One mooncake which has a chocolate coating and spicy beef filling is rumoured to be the creation of a chef who once had a girl use it as an example of an impossible combination, telling him, “this is just like the way chocolate does not go with beef”.

A list on the mainland forum, Sohu, identified the “LV” of mooncakes as being one made from a combination of three ingredients that will surely make it a hit with the upper-class: custard, truffles, and foie gras.

Netizens on mainland forums have rated the mooncakes based on how gross the flavours are reckoned to be, with the chive-flavoured, garlic-flavoured and fish-flavoured mooncakes topping the charts. “They get five stars for mental pollution,” one said.

“Is this meant to be sweet or savoury?” one netizen asked.

The chive and egg mooncake, which originated from the Chiuchow region, has been called “disgusting” by internet users and has even taken the crown for the scariest mooncake on a list of “mooncakes of darkness”.

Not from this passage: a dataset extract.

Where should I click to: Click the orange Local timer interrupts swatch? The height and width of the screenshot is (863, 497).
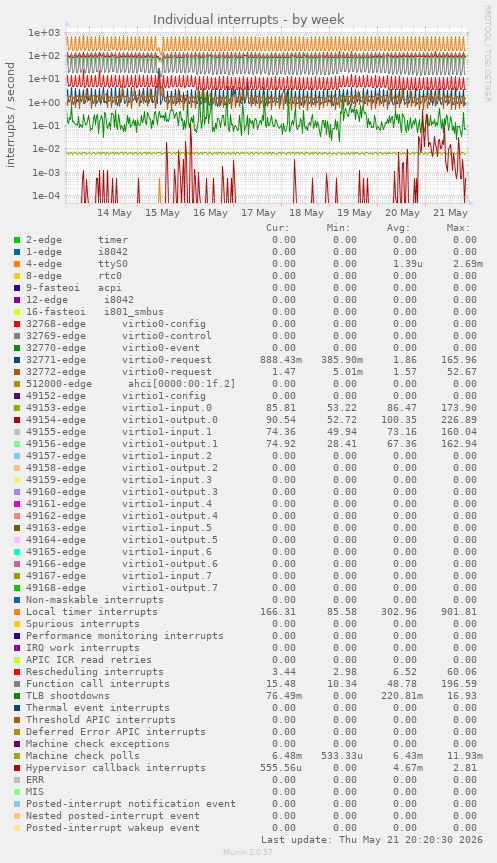17,612
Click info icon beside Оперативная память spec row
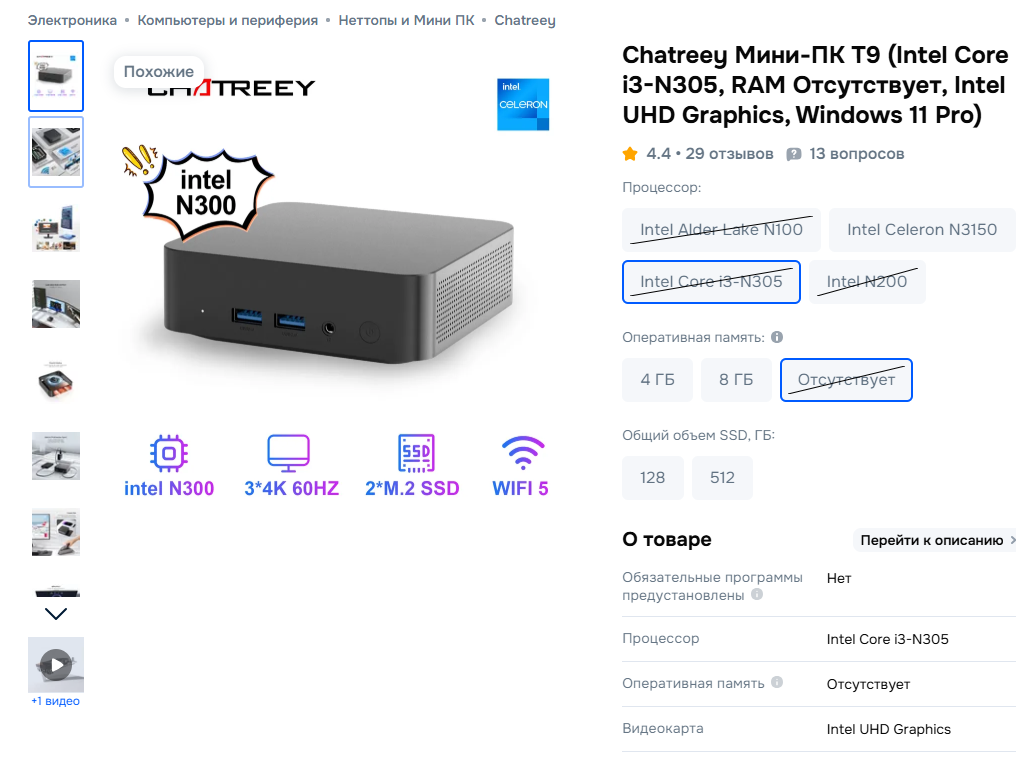 [x=777, y=682]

Surprisingly, a mooncake variation with pickled vegetables and pork filling has been said to “taste like heaven” and shops in Hangzhou have seen a flurry of customers snatching them up.

The bamboo charcoal mooncake has been claimed to have health benefits, with the ability to absorb the toxins in one’s body.
Some people have also created their own variations. “A friend gave me his homemade mooncakes last year…they were unforgettable. The first one was a mooncake with sausage and chives, and the second was made with green pepper and pig’s liver. I felt sick afterwards,” one internet user said.
A recent survey by Green Power found that Hong Kong people love giving mooncakes as presents but apparently hate receiving them from others. That did not stop two thieves from stealing eighty-four boxes of mooncakes worth a total of HK$20,000 from a Maxim’s Cakes branch in Cheung Sha Wan earlier this month.
On Friday, Apple Daily reported that counterfeit Maxim and Wing Wah mooncakes were being sold at Longgang in Shenzhen.